-- Supplied passage --
Edit

Deletion vectors for Delta tables

Deletion vectors let Delta Lake mark individual rows as deleted without rewriting the entire Parquet file that contains those rows. In Microsoft Fabric, this feature helps you handle row-level changes more efficiently, especially when working with large Delta tables.

Instead of replacing a full data file for a small delete or update, Delta Lake stores the row-level delete information separately. Query engines then use that metadata to ignore the affected rows.

What deletion vectors do

A deletion vector is a companion file for a Delta table data file. It records which row positions in a Parquet file are no longer valid.

This design enables soft delete at the row level to enable faster updates, merges, and deletes:

  • The original Parquet file stays in place.
  • Delta writes a tiny deletion vector file.
  • Readers skip the marked rows at query time.

Because the data file doesn't need an immediate rewrite, deletion vectors are especially useful when a change affects a small percentage of data in a large file.

How deletion vectors work

When you run DELETE, UPDATE, or MERGE, Delta identifies the rows that need to change.

(Data records)
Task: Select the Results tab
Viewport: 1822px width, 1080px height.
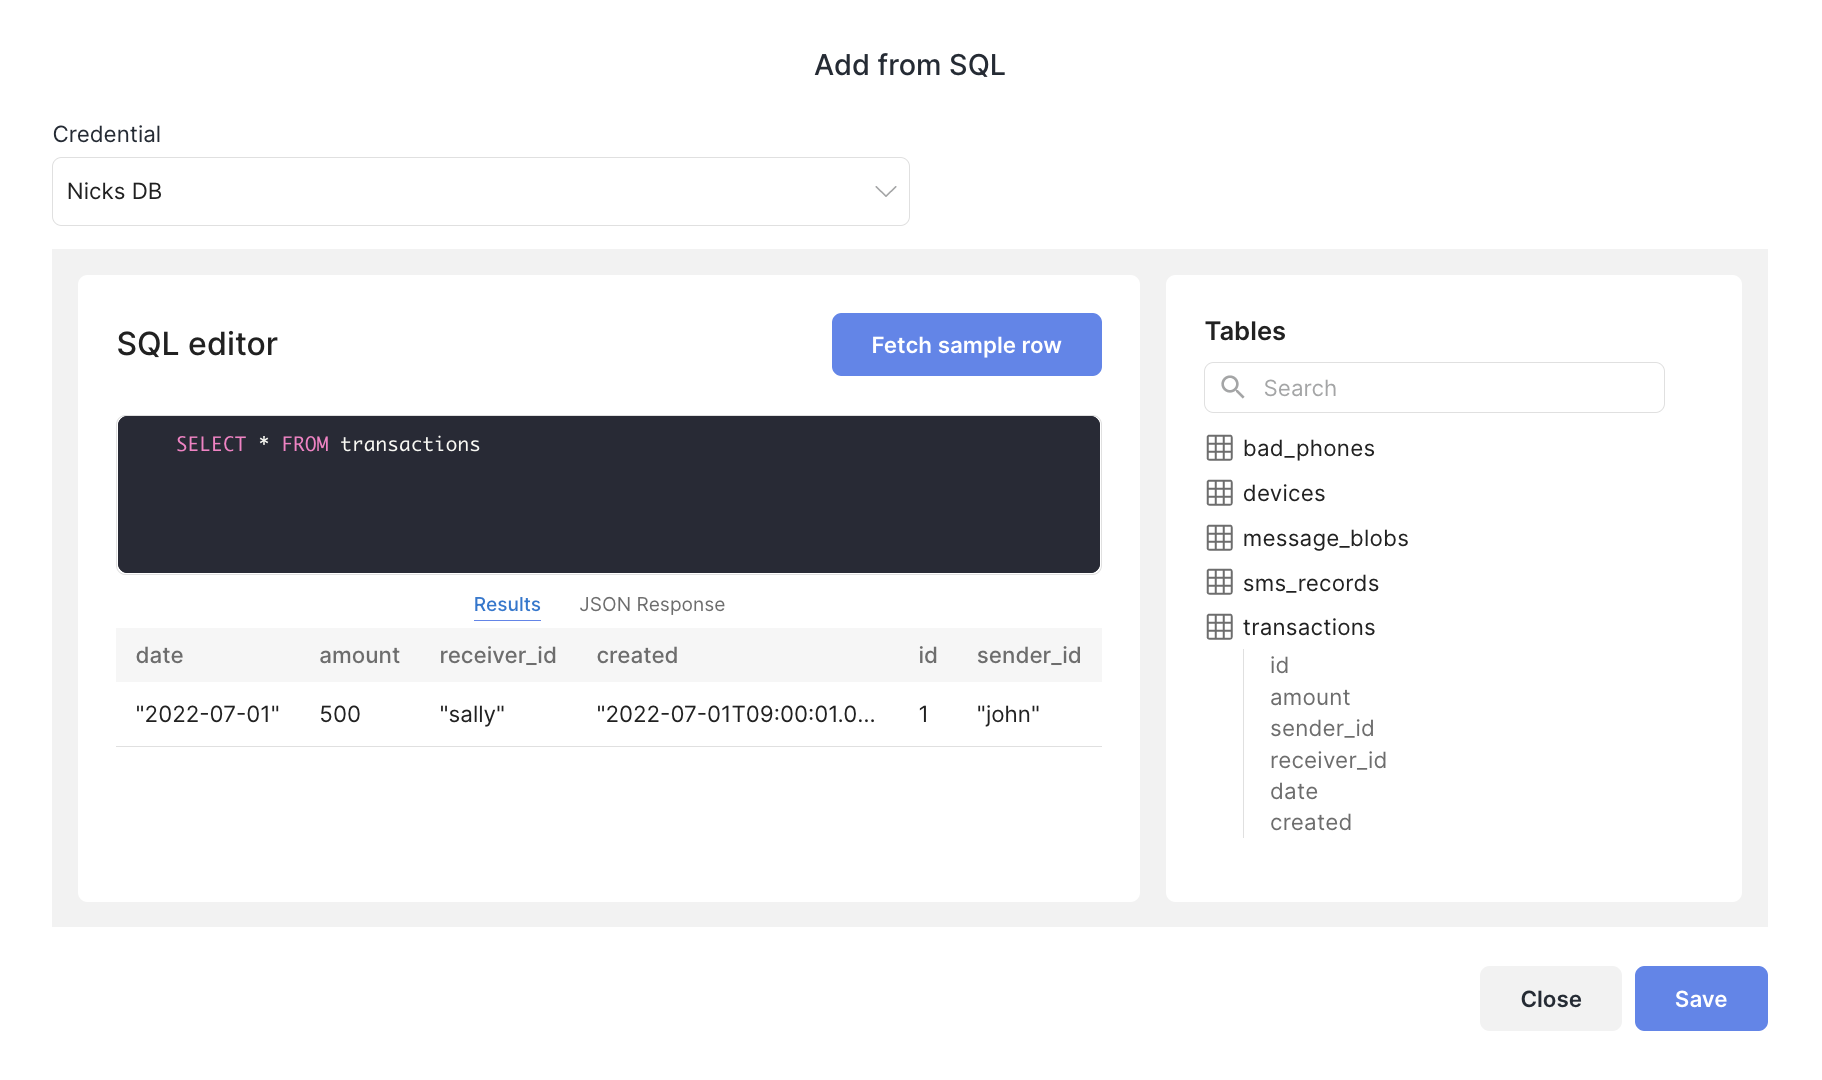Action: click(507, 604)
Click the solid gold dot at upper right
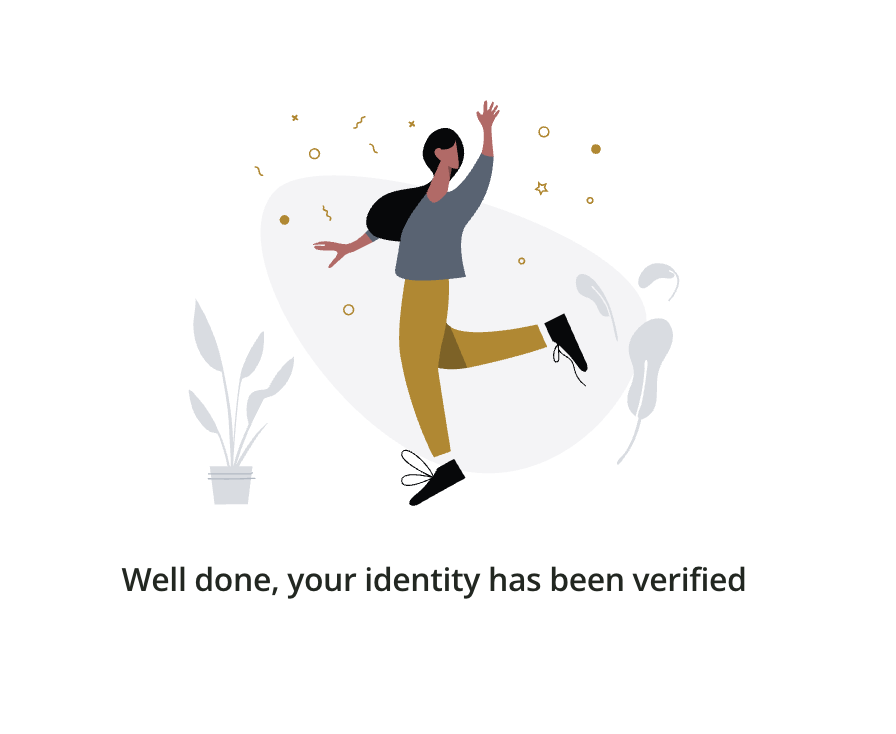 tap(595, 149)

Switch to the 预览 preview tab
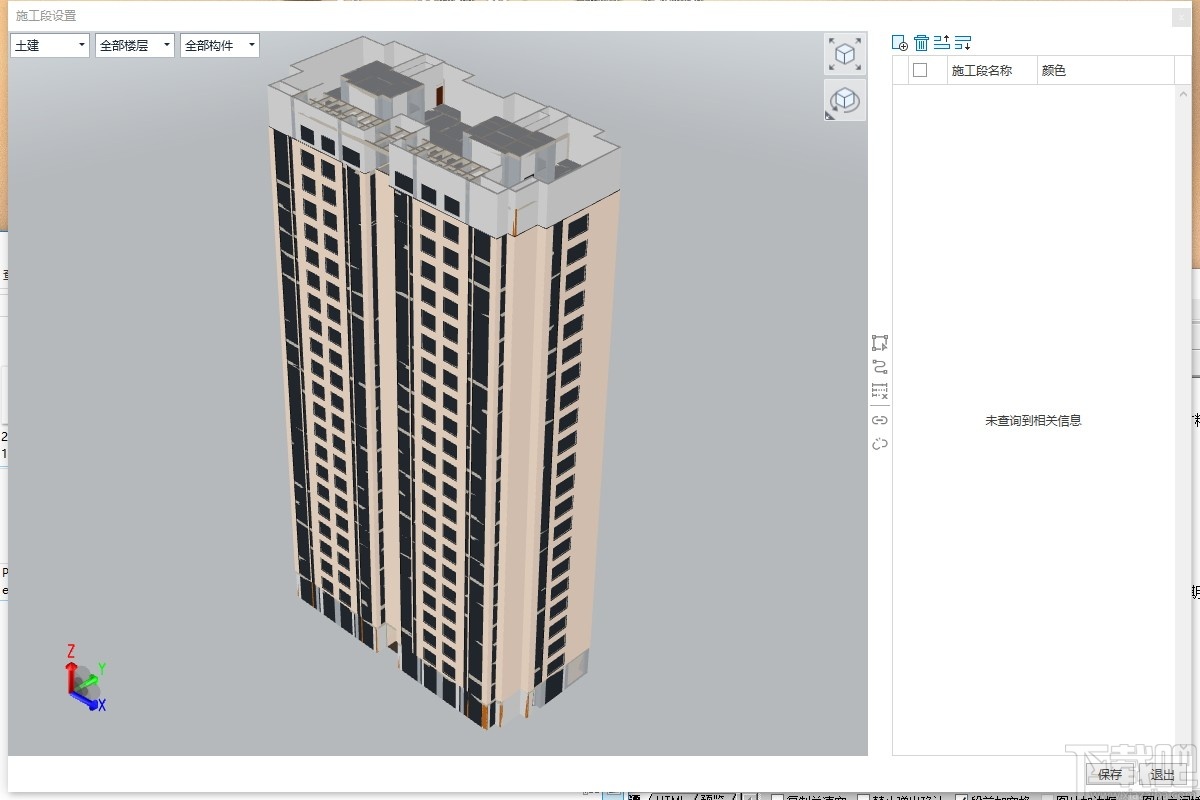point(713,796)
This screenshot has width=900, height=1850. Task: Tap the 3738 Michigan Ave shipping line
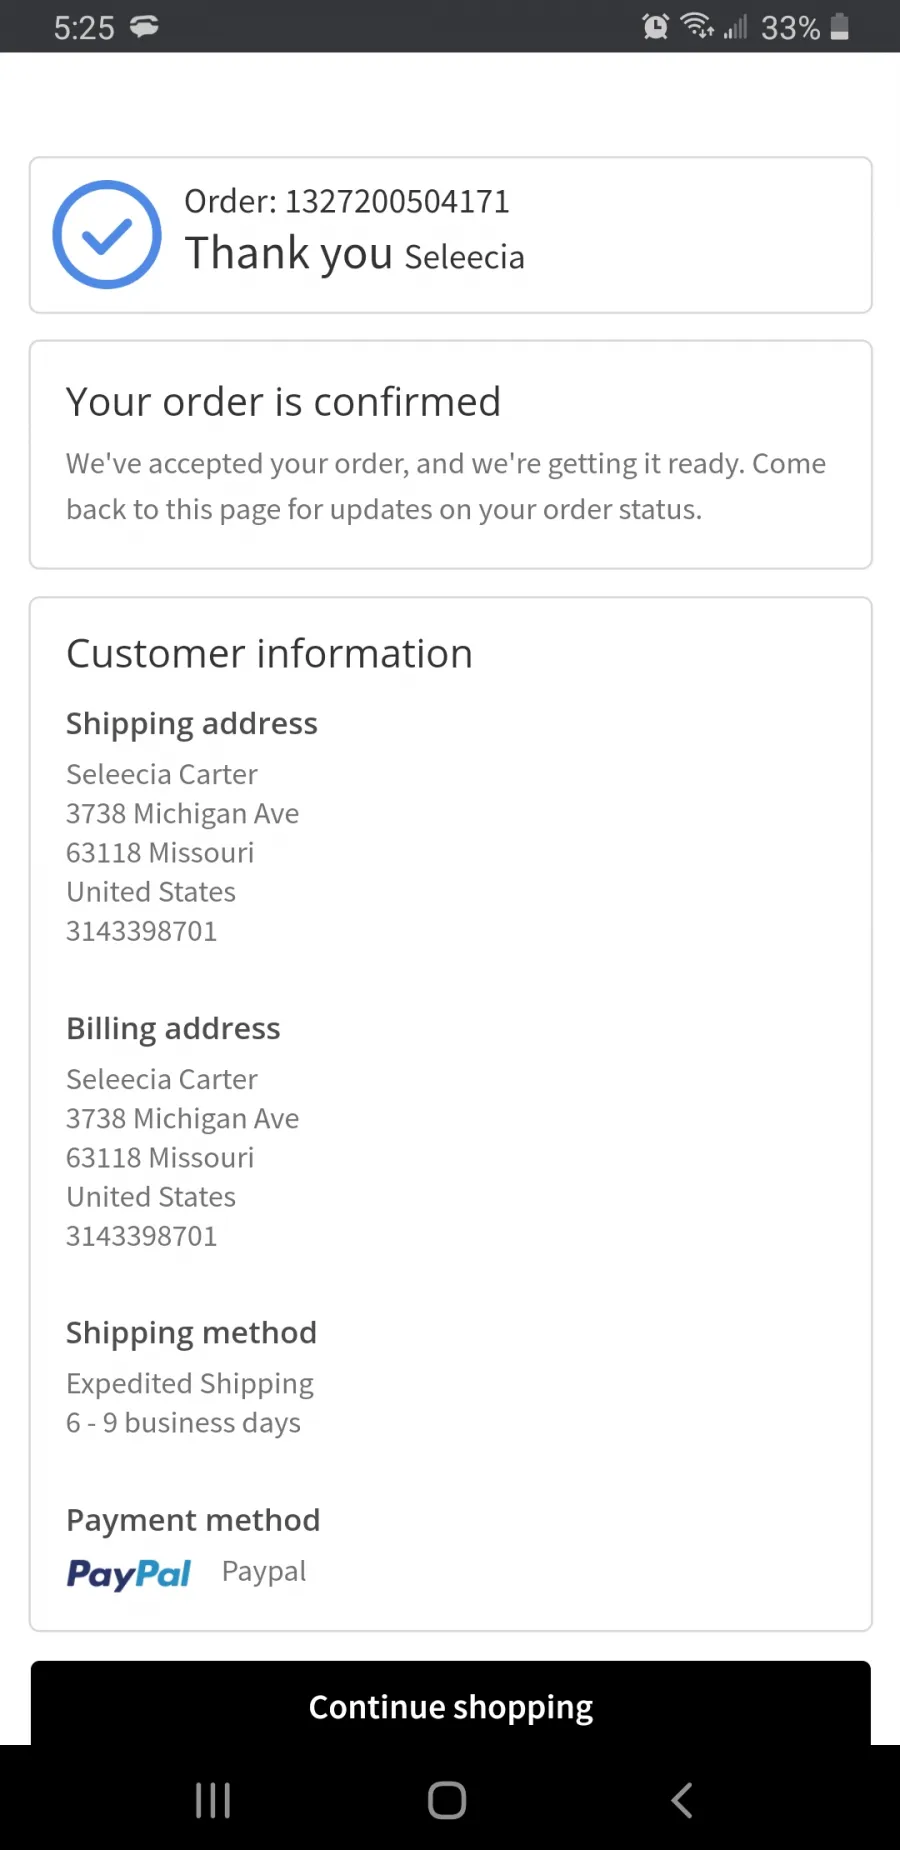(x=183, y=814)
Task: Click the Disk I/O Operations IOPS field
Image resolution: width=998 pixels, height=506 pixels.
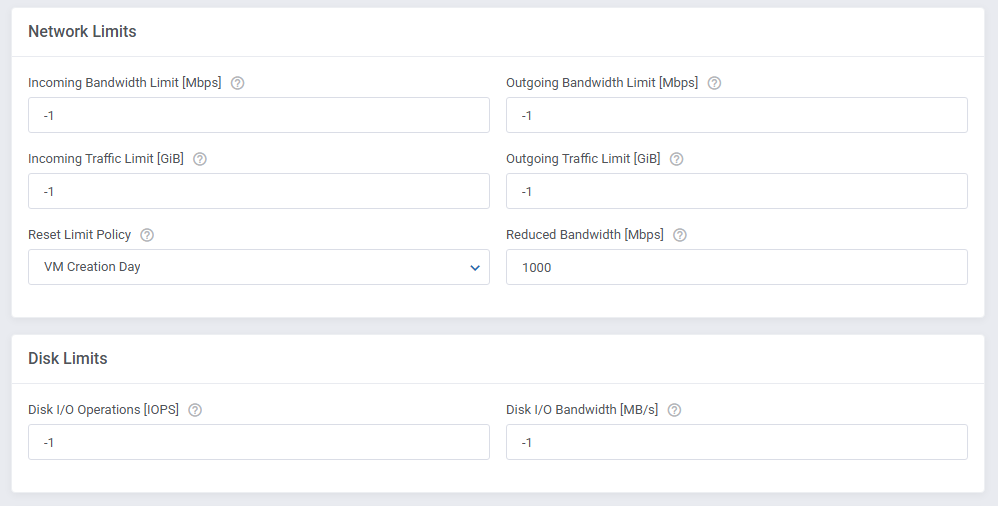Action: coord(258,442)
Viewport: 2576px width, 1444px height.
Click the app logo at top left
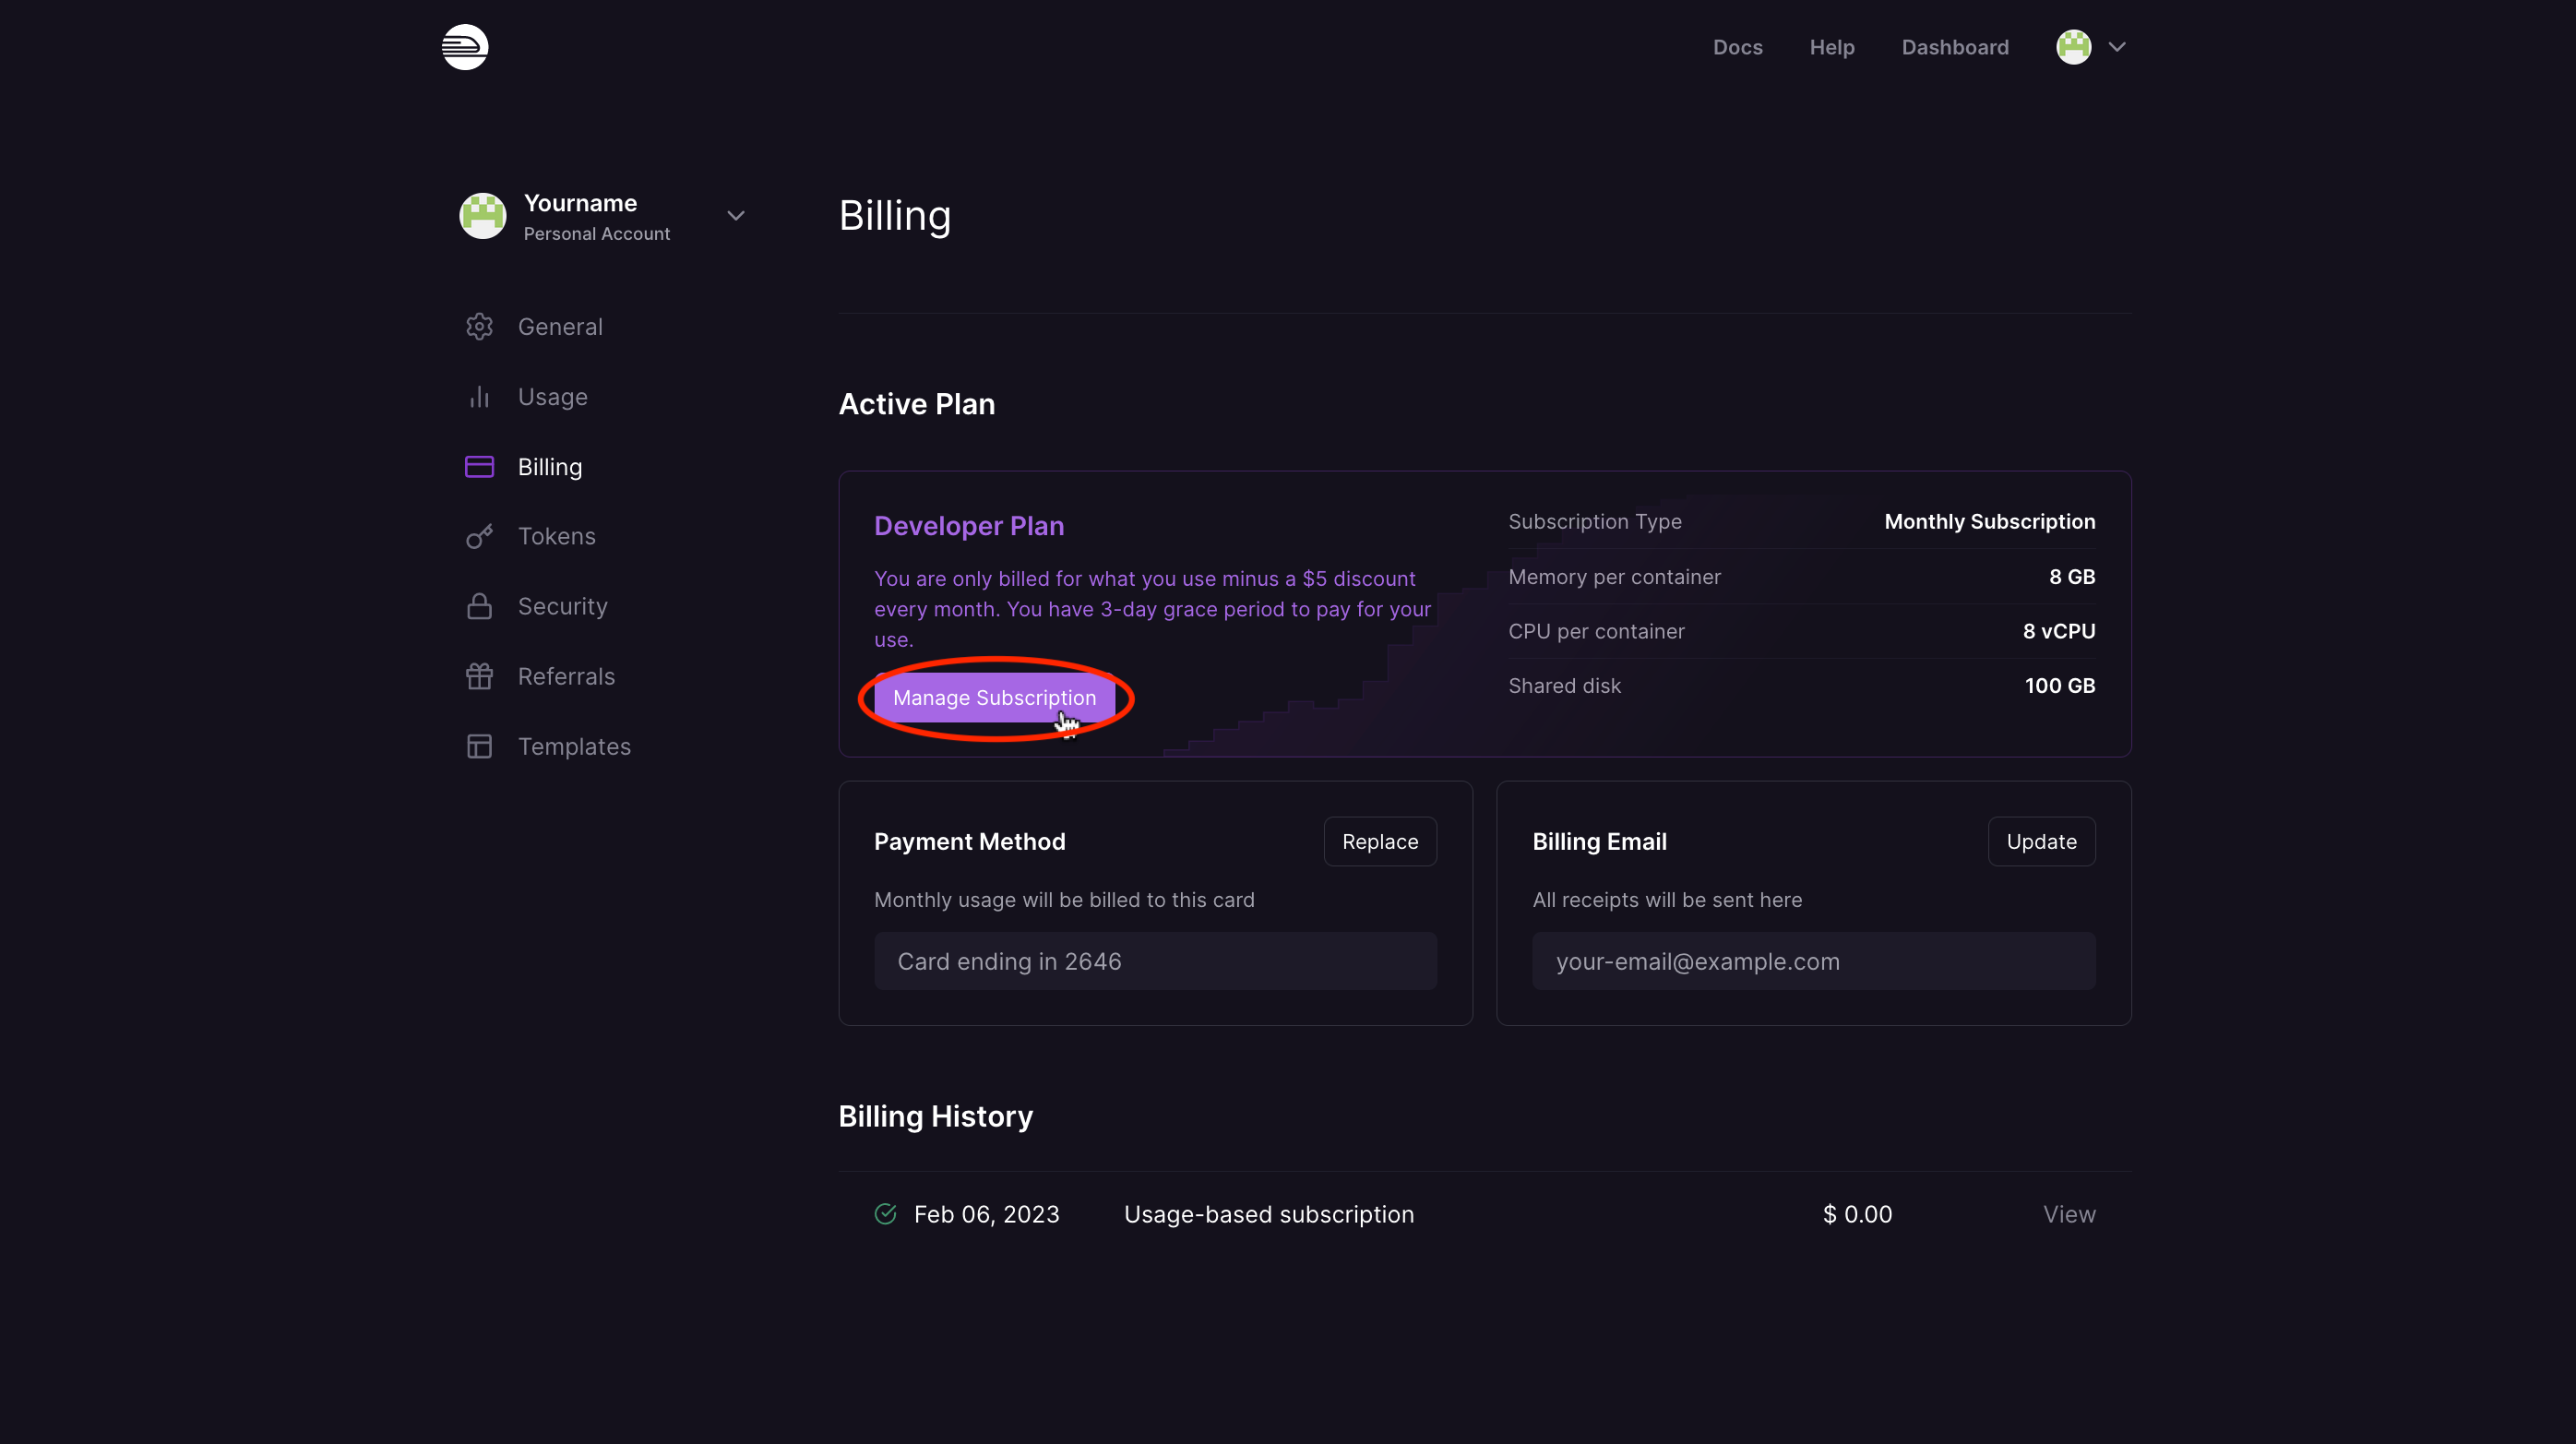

-- What to do --
Copy out the deletion vectors text above word for word, from its first line to its last.

-- Worked solution --
Edit

Deletion vectors for Delta tables

Deletion vectors let Delta Lake mark individual rows as deleted without rewriting the entire Parquet file that contains those rows. In Microsoft Fabric, this feature helps you handle row-level changes more efficiently, especially when working with large Delta tables.

Instead of replacing a full data file for a small delete or update, Delta Lake stores the row-level delete information separately. Query engines then use that metadata to ignore the affected rows.

What deletion vectors do

A deletion vector is a companion file for a Delta table data file. It records which row positions in a Parquet file are no longer valid.

This design enables soft delete at the row level to enable faster updates, merges, and deletes:

  • The original Parquet file stays in place.
  • Delta writes a tiny deletion vector file.
  • Readers skip the marked rows at query time.

Because the data file doesn't need an immediate rewrite, deletion vectors are especially useful when a change affects a small percentage of data in a large file.

How deletion vectors work

When you run DELETE, UPDATE, or MERGE, Delta identifies the rows that need to change.